# Work instruction
Restate the following entries exactly, including every line.

======== Supplied entries ========

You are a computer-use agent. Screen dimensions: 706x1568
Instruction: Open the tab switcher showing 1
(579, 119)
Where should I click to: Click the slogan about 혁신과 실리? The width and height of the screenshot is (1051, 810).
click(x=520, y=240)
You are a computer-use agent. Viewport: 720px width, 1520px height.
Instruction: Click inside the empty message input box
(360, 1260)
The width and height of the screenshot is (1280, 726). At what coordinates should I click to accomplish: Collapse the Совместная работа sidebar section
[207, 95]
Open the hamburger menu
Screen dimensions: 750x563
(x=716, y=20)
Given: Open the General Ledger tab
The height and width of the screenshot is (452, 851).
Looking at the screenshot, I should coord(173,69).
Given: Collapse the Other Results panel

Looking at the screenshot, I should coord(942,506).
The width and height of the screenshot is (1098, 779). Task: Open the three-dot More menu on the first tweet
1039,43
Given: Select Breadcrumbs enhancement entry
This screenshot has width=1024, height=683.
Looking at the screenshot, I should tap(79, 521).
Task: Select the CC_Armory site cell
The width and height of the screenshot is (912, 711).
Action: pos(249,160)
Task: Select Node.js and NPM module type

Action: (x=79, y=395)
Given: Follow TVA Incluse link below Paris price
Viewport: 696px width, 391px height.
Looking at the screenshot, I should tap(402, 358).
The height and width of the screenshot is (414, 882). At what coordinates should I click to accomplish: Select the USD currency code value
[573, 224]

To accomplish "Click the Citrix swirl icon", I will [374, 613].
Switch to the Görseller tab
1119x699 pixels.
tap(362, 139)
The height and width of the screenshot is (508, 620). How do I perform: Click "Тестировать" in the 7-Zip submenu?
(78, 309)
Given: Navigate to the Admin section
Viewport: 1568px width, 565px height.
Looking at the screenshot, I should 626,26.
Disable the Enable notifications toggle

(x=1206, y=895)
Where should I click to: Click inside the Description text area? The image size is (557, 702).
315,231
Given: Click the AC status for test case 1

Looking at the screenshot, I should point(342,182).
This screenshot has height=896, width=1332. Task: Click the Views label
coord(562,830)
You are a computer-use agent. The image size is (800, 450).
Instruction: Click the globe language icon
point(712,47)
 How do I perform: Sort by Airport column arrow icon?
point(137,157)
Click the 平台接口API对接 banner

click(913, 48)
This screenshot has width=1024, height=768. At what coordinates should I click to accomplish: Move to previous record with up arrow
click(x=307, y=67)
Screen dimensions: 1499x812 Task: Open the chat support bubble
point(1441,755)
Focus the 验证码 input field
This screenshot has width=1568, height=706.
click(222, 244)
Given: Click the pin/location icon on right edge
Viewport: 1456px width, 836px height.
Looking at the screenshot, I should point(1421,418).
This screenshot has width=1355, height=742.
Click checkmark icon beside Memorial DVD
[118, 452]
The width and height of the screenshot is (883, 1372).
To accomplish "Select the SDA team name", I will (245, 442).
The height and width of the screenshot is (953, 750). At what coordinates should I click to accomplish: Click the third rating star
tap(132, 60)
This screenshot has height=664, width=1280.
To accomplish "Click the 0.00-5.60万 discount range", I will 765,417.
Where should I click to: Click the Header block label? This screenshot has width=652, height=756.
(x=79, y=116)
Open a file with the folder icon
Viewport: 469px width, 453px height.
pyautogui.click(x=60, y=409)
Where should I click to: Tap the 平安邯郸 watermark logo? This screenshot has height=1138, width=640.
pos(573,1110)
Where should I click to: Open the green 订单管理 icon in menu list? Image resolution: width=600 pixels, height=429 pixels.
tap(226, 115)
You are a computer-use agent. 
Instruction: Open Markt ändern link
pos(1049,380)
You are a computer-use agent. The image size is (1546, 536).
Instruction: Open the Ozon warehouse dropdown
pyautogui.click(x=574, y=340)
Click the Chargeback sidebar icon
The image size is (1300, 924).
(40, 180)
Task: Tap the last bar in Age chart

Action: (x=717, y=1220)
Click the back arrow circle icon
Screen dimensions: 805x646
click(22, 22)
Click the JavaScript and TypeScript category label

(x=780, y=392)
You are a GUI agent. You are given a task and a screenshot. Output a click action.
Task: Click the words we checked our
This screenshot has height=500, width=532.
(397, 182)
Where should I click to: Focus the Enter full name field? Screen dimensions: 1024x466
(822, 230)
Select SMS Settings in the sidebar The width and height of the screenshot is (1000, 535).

========

# Exercise solution
You are a computer-use agent. Screen dimensions: 706x1568
Instruction: Open the tab switcher showing 1
(579, 119)
Where should I click to: Click the slogan about 혁신과 실리? The width and height of the screenshot is (1051, 810).
click(x=520, y=240)
You are a computer-use agent. Viewport: 720px width, 1520px height.
Instruction: Click inside the empty message input box
(360, 1260)
The width and height of the screenshot is (1280, 726). At what coordinates should I click to accomplish: Collapse the Совместная работа sidebar section
[207, 95]
Open the hamburger menu
Screen dimensions: 750x563
(x=716, y=20)
Given: Open the General Ledger tab
The height and width of the screenshot is (452, 851).
Looking at the screenshot, I should coord(173,69).
Given: Collapse the Other Results panel

Looking at the screenshot, I should coord(942,506).
The width and height of the screenshot is (1098, 779). Task: Open the three-dot More menu on the first tweet
1039,43
Given: Select Breadcrumbs enhancement entry
This screenshot has width=1024, height=683.
Looking at the screenshot, I should tap(79, 521).
Task: Select the CC_Armory site cell
The width and height of the screenshot is (912, 711).
Action: pos(249,160)
Task: Select Node.js and NPM module type

Action: (x=79, y=395)
Given: Follow TVA Incluse link below Paris price
Viewport: 696px width, 391px height.
Looking at the screenshot, I should tap(402, 358).
The height and width of the screenshot is (414, 882). At what coordinates should I click to accomplish: Select the USD currency code value
[573, 224]

To accomplish "Click the Citrix swirl icon", I will [374, 613].
Switch to the Görseller tab
1119x699 pixels.
tap(362, 139)
The height and width of the screenshot is (508, 620). How do I perform: Click "Тестировать" in the 7-Zip submenu?
(78, 309)
Given: Navigate to the Admin section
Viewport: 1568px width, 565px height.
Looking at the screenshot, I should 626,26.
Disable the Enable notifications toggle

(x=1206, y=895)
Where should I click to: Click inside the Description text area? The image size is (557, 702).
315,231
Given: Click the AC status for test case 1

Looking at the screenshot, I should point(342,182).
This screenshot has height=896, width=1332. Task: Click the Views label
coord(562,830)
You are a computer-use agent. The image size is (800, 450).
Instruction: Click the globe language icon
point(712,47)
 How do I perform: Sort by Airport column arrow icon?
point(137,157)
Click the 平台接口API对接 banner

click(913, 48)
This screenshot has width=1024, height=768. At what coordinates should I click to accomplish: Move to previous record with up arrow
click(x=307, y=67)
Screen dimensions: 1499x812 Task: Open the chat support bubble
point(1441,755)
Focus the 验证码 input field
This screenshot has width=1568, height=706.
click(222, 244)
Given: Click the pin/location icon on right edge
Viewport: 1456px width, 836px height.
Looking at the screenshot, I should point(1421,418).
This screenshot has width=1355, height=742.
Click checkmark icon beside Memorial DVD
[118, 452]
The width and height of the screenshot is (883, 1372).
To accomplish "Select the SDA team name", I will (245, 442).
The height and width of the screenshot is (953, 750). At what coordinates should I click to accomplish: Click the third rating star
tap(132, 60)
This screenshot has height=664, width=1280.
To accomplish "Click the 0.00-5.60万 discount range", I will 765,417.
Where should I click to: Click the Header block label? This screenshot has width=652, height=756.
(x=79, y=116)
Open a file with the folder icon
Viewport: 469px width, 453px height.
pyautogui.click(x=60, y=409)
Where should I click to: Tap the 平安邯郸 watermark logo? This screenshot has height=1138, width=640.
pos(573,1110)
Where should I click to: Open the green 订单管理 icon in menu list? Image resolution: width=600 pixels, height=429 pixels.
tap(226, 115)
You are a computer-use agent. 
Instruction: Open Markt ändern link
pos(1049,380)
You are a computer-use agent. The image size is (1546, 536).
Instruction: Open the Ozon warehouse dropdown
pyautogui.click(x=574, y=340)
Click the Chargeback sidebar icon
The image size is (1300, 924).
(40, 180)
Task: Tap the last bar in Age chart

Action: (x=717, y=1220)
Click the back arrow circle icon
Screen dimensions: 805x646
click(22, 22)
Click the JavaScript and TypeScript category label

(x=780, y=392)
You are a GUI agent. You are given a task and a screenshot. Output a click action.
Task: Click the words we checked our
This screenshot has height=500, width=532.
(397, 182)
Where should I click to: Focus the Enter full name field? Screen dimensions: 1024x466
(822, 230)
Select SMS Settings in the sidebar The width and height of the screenshot is (1000, 535).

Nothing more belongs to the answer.